Alright, group challenge: Go find that phrase in the Constitution.
I’ll wait; go ahead.
Didn’t find it, did you? That’s probably because it’s NOT IN THE CONSTITUTION. The term “separation of church and state” was used in a lettter written by Thomas Jefferson, and the context of the phrase was that he was trying to protect religion from the government, not the other way around. “The Government shall establish no religion.” The reason he felt a need to express this thought was that in England, the government had decided to establish the Church of England, and then fund it, which meant that Catholics were getting money from the government, and the anglicans weren’t. And since the vast majority of the founding fathers were Anglicans, it was a pretty hot topic of the day.

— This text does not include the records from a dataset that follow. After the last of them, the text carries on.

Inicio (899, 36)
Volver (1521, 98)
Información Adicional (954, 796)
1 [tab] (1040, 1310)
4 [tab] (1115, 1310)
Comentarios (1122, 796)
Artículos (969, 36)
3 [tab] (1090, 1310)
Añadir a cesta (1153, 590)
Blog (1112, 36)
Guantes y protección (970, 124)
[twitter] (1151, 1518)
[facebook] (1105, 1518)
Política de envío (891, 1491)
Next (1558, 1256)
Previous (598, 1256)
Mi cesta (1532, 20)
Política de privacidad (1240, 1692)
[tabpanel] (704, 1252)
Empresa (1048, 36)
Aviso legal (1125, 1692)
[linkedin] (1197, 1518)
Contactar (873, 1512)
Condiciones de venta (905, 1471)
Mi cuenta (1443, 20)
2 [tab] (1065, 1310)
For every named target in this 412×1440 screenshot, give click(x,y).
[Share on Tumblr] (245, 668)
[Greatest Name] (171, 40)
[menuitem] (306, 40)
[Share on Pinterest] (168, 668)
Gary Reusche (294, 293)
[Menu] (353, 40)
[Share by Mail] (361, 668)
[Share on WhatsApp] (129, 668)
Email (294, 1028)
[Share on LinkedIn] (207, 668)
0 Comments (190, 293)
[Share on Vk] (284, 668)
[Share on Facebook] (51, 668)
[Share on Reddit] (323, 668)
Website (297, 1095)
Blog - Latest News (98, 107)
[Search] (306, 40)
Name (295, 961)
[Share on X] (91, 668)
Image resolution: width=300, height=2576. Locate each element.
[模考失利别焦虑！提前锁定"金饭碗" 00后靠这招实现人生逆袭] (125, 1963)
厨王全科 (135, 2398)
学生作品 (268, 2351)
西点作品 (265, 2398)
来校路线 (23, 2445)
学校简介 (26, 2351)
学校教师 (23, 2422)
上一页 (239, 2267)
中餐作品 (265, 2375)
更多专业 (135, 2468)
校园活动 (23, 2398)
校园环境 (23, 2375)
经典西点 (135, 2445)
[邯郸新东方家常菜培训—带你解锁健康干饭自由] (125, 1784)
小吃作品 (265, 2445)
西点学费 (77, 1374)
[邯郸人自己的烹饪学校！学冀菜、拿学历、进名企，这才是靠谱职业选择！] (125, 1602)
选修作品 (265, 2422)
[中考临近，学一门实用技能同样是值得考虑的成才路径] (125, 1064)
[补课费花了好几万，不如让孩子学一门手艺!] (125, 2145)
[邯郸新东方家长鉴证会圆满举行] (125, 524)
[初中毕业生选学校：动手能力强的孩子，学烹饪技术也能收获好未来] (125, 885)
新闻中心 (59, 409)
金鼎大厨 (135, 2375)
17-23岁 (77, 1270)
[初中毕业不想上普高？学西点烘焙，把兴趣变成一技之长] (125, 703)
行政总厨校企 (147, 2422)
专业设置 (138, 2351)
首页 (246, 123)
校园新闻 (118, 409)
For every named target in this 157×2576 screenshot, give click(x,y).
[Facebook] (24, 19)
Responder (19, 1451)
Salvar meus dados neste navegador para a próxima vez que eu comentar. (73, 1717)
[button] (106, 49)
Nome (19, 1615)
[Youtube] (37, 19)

The founding documents of the United States were never intended to govern individuals. They are the rules for the government. We don’t have a national religion. The government doesn’t fund any particular church. So, I’d say the Constitution is being upheld quite nicely, and then some. So, politicians that believe in God can’t talk about it? That’s just idioted. They have just as much right to their opinions as you. And so long as they don’t start funding churches or establishing a national religion, then we won’t have a problem.
And on to another closely held, incorrect belief.
You have no Constitutional “right to privacy.” Go ahead and look…
Didn’t find it, did you? That’s because it’s NOT IN THE CONSTITUTION.
You have protection from illegal search and seizure. But that’s it.
Congress banned partial birth abortion. Activist judges have overturned that congressional action in almost every state by citing that it “violates a woman’s right to privacy.” Which is not a right granted by the Constitution. Which means that judges are making it up as they go along.
You can try to argue it any way you like, but you can’t make a Constitutional case for either of those concepts.
So knock yourselves out, oh wise ones.